グローバル人材を先取り!海外大学インターンの可能性

本記事は、月刊人材ビジネス2025年8月号で執筆した内容を加筆修正しております。

取材協力:フィリピン カピス州立大学

海外の大学で増えているインターンシップの必須化

近年、東南アジア諸国を中心に、企業でのインターンシップを必須化する大学が増えています。インドネシアではすでに必須化され、原則、全学生がインターンシップを経験します。もちろんインドネシア国内の企業でのインターンが圧倒的に多いのですが、日本や台湾、タイでの国際インターンシップを希望する学生も一定数います。

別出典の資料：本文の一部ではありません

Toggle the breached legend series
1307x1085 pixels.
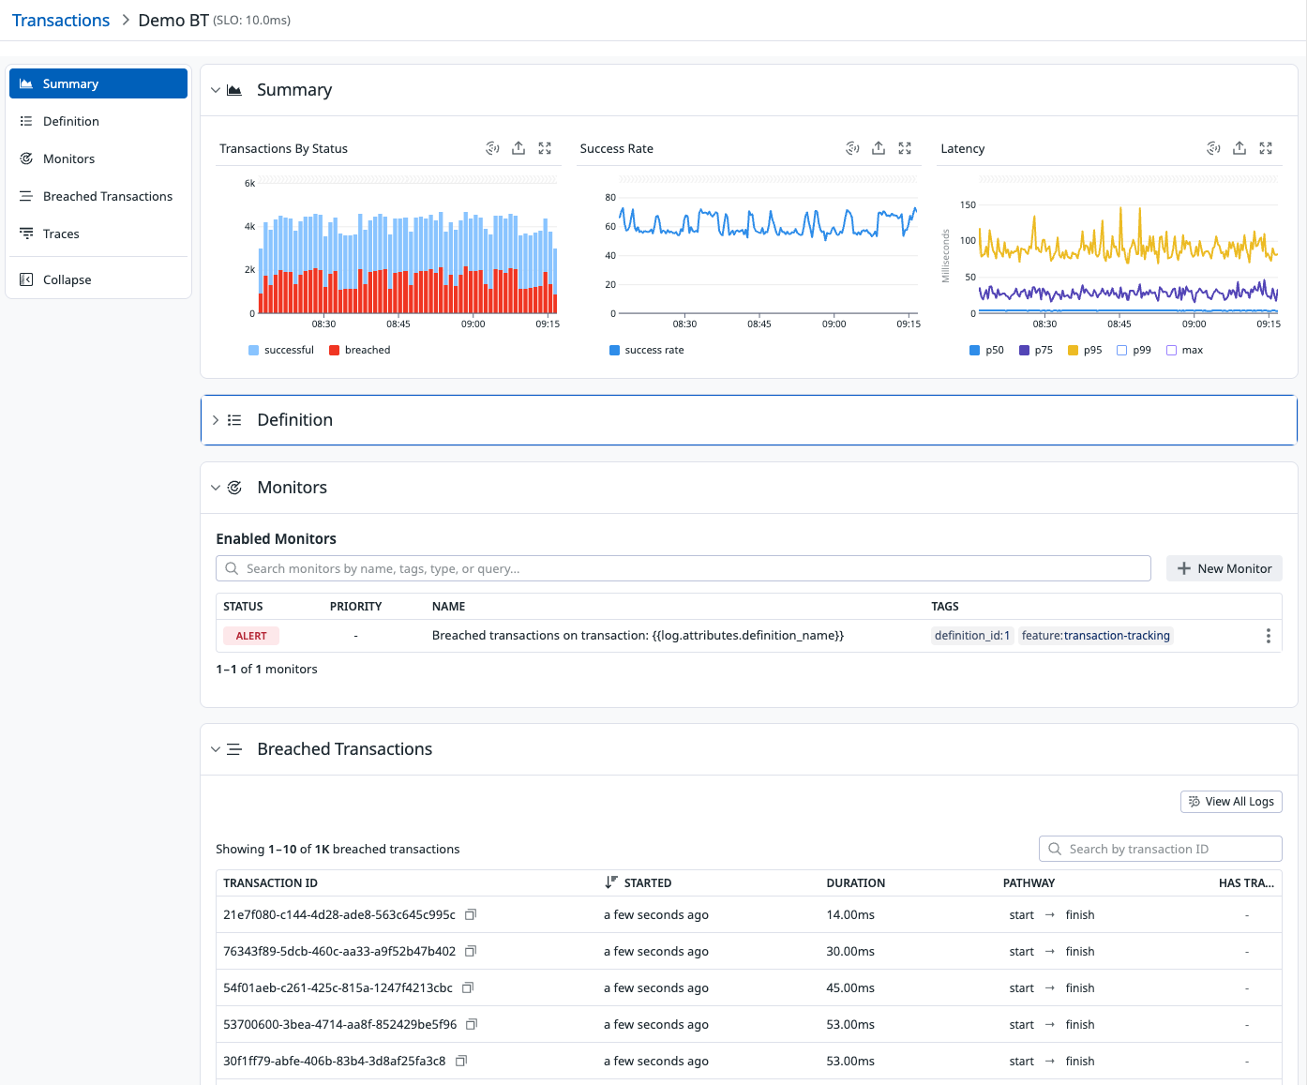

こうした潮流を受け、日本でも海外大学からのインターンを受け入れる企業が増えてきました。また、和歌山県では、本年度、県が主導した海外大学インターン推進のプロジェクトが動いています。

日本の企業が海外大学からインターンを受け入れるためには、特定活動9号という在留資格(就労ビザ)を申請する必要があります。特定活動9号ビザは、フルタイムでの就労が可能であり、限定的ではありますが、単純労働や現業労働にも従事できます。

また、本人(学生)にとっては、報酬を得ながら日本での仕事体験ができ、日本の生活や

文化にも触れることができます。そして、インターン活動が、大学での単位として認められます。将来、日本で就職することを考えている学生にとっては魅力ある制度だといえます。

このように企業と学生の双方にとって、メリットがあるため、本採用の前のお試し雇用という目的で活用されているケースも多いです。

大学側から見たインターンの魅力と懸念

実際に国外にインターン学生を送りだしている大学側は、学生や企業に何を期待しているのでしょうか。この点について、フィリピンのカピス州立大学の教授2名に話を伺いました。同大学は、1980年に設立され、大学、大学院合わせて42学部、約2万人の学生が在籍しています。学内には、「Japan Center」があり、技能実習生の入国前研修などを行っています。これまで、広島大学でのサマースクールや、東京の私立大学との共同研究などを実施しています。

今回、お二人は、インターン受入先(食品加工工場)の視察のため来日されたのですが、「徹底した衛生管理がされていること」、「高度な加工機械による効率的な生産管理の仕組み」に驚いたとのことでした。「本学でも、国際品質基準であるISO9001を取得しておりますが、食品加工の分野では、HACCPという国際基準があります。実際にこの基準を満たした食品加工工場で働くことで、多くの学びがあると思います」(マリエン教授)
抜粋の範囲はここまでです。